▶ **Supplied records**:
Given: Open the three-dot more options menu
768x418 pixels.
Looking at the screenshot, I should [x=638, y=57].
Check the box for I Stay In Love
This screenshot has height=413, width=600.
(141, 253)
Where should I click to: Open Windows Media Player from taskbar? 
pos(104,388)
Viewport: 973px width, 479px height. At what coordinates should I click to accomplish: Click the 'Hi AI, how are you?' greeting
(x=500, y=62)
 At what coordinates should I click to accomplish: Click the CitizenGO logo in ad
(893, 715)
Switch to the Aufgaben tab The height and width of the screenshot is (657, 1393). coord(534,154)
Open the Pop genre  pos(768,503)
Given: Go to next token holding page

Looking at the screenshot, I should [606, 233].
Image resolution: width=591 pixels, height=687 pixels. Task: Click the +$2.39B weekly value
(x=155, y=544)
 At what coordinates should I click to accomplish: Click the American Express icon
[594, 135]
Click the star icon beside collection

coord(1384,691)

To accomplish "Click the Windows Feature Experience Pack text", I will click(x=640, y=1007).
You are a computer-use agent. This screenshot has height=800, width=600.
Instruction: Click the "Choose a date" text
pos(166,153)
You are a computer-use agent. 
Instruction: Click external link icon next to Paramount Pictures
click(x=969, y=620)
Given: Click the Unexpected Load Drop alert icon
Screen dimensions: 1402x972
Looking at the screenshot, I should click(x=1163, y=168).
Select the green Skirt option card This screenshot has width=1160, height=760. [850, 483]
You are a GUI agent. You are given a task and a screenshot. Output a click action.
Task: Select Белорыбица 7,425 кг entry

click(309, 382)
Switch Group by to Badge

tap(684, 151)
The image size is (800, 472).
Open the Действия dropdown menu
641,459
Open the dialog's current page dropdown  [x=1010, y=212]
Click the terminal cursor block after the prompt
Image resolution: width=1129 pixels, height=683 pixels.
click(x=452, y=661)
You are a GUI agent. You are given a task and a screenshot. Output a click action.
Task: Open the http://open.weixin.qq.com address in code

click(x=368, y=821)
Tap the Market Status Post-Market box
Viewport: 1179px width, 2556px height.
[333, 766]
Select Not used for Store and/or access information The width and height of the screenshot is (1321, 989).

▶ **What to produce**: Give only the number of lines in the material above where the string "computer" appears.

▶ **Reply**: 2